Card schemes are payment networks linked to credit and debit cards. By becoming members of card schemes, banks and other eligible financial institutions are able to issue cards operating on the network of the scheme. Examples of card schemes that operate in the United Kingdom (UK) include:

• American Express
• Maestro
• Mastercard
• Visa (including debit)

Card schemes play an important part in the card payment cycle. This cycle represents how cardholder data is stored, processed and transmitted in order for a transaction to go through. After the acquiring bank has connected and processed a transaction, the card scheme sends an authorisation request to the issuing bank. Once they’ve received a response, they send the information back to the acquiring bank. Therefore, card schemes are an essential component of successful transactions with a third party, such as a retailer.

When using an American Express card, however, the process is slightly different. American Express acts as the card scheme, issuer, and acquirer all at the same time. This means that there are no charges between the acquirer and the issuer. American Express earns most of its income from the discount fees charged to retailers who accept its cards. This is why some businesses refuse to accept American Express as a form of payment. Other credit card brands, such as Visa, generate revenues based on the number of transactions processed, whereas American Express can avoid issuers and acquirers because it earns discount fees directly from retailers.

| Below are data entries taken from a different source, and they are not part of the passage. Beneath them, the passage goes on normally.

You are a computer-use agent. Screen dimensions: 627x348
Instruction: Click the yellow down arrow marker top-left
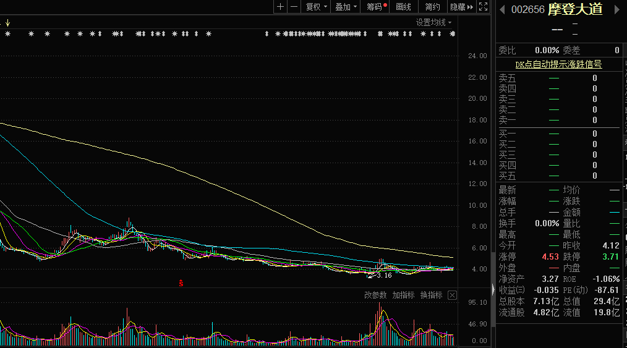(8, 23)
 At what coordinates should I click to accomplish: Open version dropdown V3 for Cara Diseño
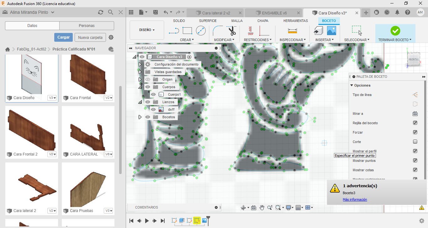pyautogui.click(x=52, y=98)
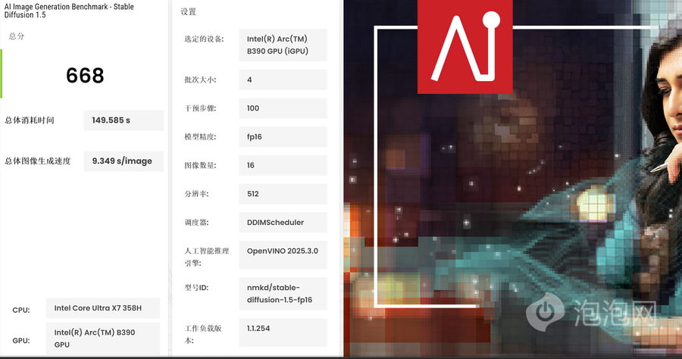Click the nmkd/stable-diffusion-1.5-fp16 model ID field

pyautogui.click(x=283, y=294)
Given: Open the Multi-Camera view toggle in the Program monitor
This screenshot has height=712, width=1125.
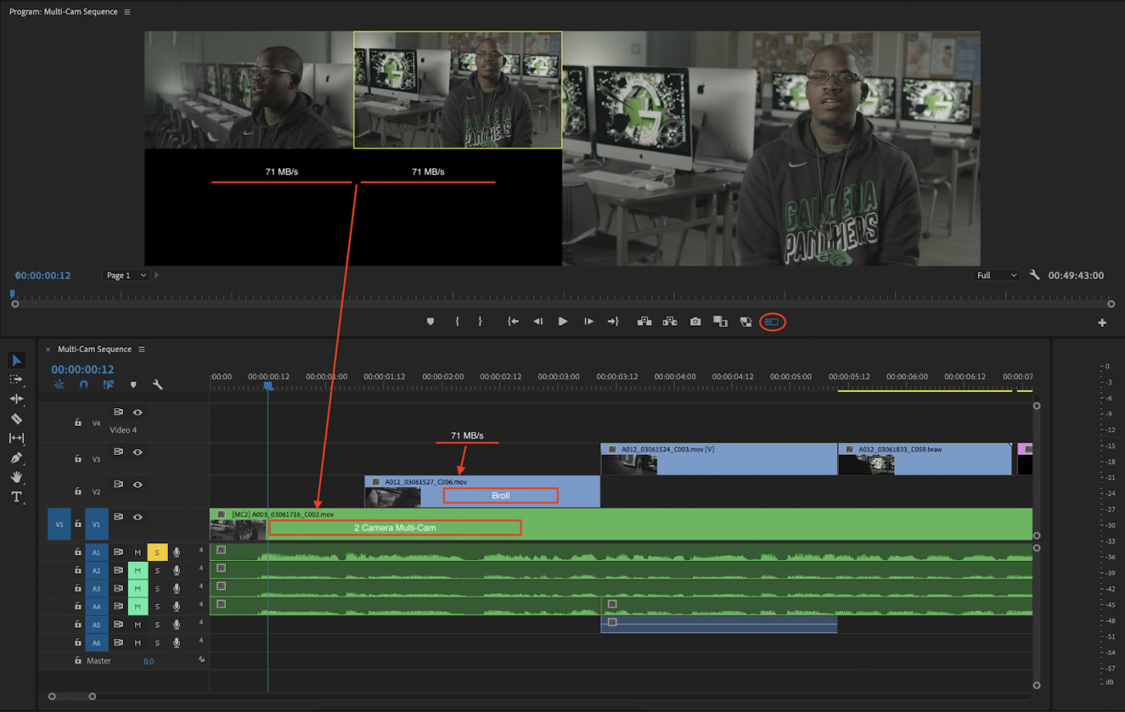Looking at the screenshot, I should coord(771,321).
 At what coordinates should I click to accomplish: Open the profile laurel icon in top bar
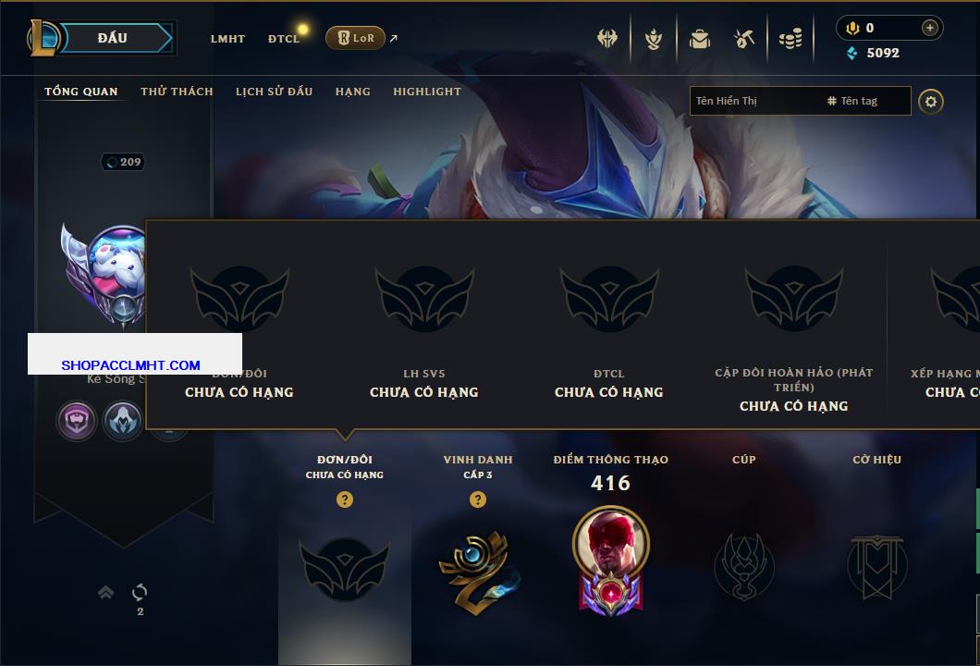coord(654,40)
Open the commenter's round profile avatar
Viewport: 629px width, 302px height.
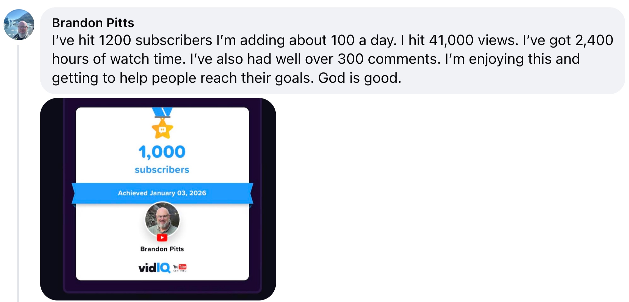[19, 25]
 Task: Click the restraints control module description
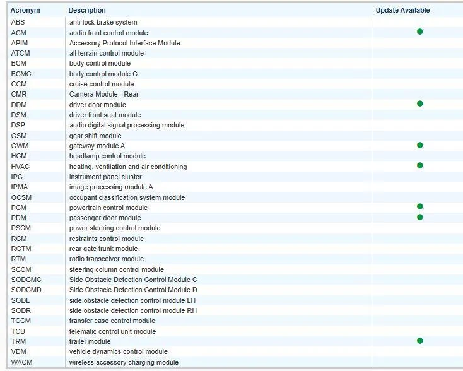(x=106, y=239)
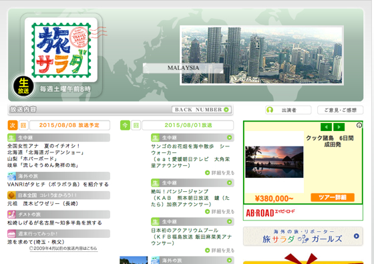Click the 旅サラダ stamp logo
Screen dimensions: 374x264
[61, 50]
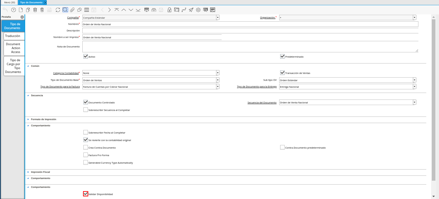Image resolution: width=439 pixels, height=199 pixels.
Task: Open the record chat/comments
Action: click(79, 10)
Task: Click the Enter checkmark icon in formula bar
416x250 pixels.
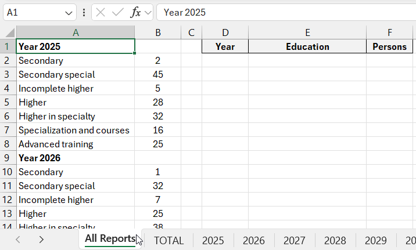Action: [x=117, y=12]
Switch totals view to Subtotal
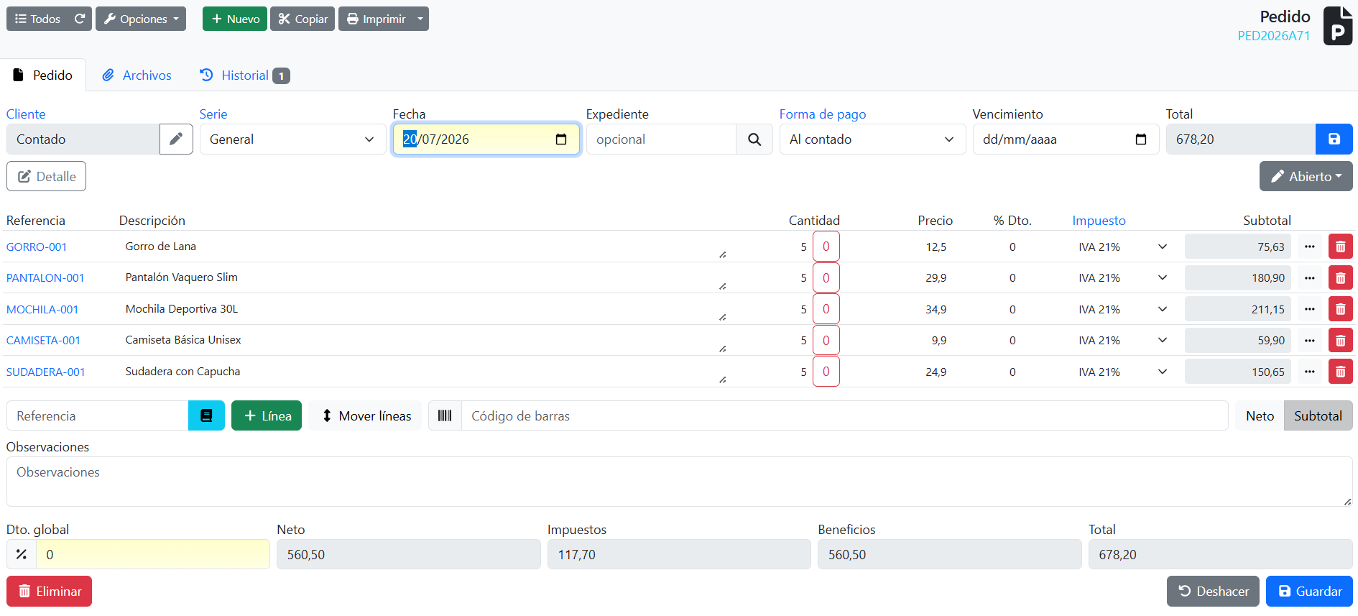1358x616 pixels. [1318, 415]
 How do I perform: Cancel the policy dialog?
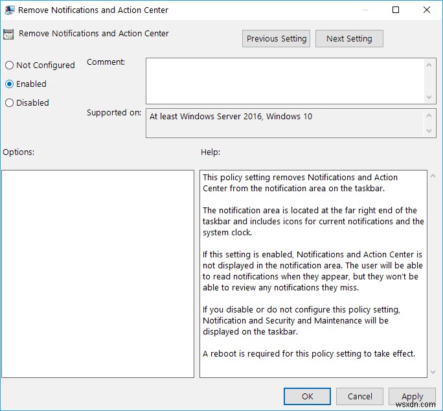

What are card scheme responsibilities?

The Payment Card Industry Data Security Standard (PCI DSS) represents a set of requirements for any entity, including card schemes, that handle cardholder data. The PCI DSS is in place to protect client payment card data, as well as the profitability of organisations.

As part of the PCI DSS, card scheme responsibilities (American Express, Discover, JCB International, MasterCard and Visa) are:

• Tracking and enforcing PCI DSS compliance
• Setting validating and reporting requirements (each card scheme differs)
• Providing definitions of merchant and service provider levels
• Giving penalty, fee and compliance deadlines for any non-compliance identified as a result of audits and assessments
• Approving and posting compliant PIN and payment machine entries
• Setting guidelines for forensic investigations
• Responding to payment card data compromises at any time, as well as those identified as a result of audits and assessments
• Monitoring these payment card data compromises

The PCI Security Standards Council sets the payment card standards. With the main card schemes, the council provide tools to help with PCI DSS implementation, assist with education and awareness and approve Qualified Security Assessors (QSAs). Card schemes can also rely on the council to perform on-site PCI DSS assessments to ensure that organisations are following the relevant requirements.

Why are these responsibilities important?

There are many severe consequences associated with non-compliance with PCI DSS, which can impact customers, merchants, service providers and financial institutions. The responsibilities assigned to card schemes involve controlling businesses’ compliance with PCI DSS, with the overall objective of protecting personal data. It’s important for card schemes to execute these responsibilities effectively in order to keep consumers’ sensitive information safe and reduce the risks of substantial fines for companies. With poor adherence to PCI DSS, data breaches are far more likely to occur. If this incident arises, the financial penalties and consequent reputational damage caused to the organisation can result in them going out of business. It’s essential that card schemes manage these risks by monitoring the conduct of companies to ensure they’re behaving responsibly and respectfully towards their customers’ data.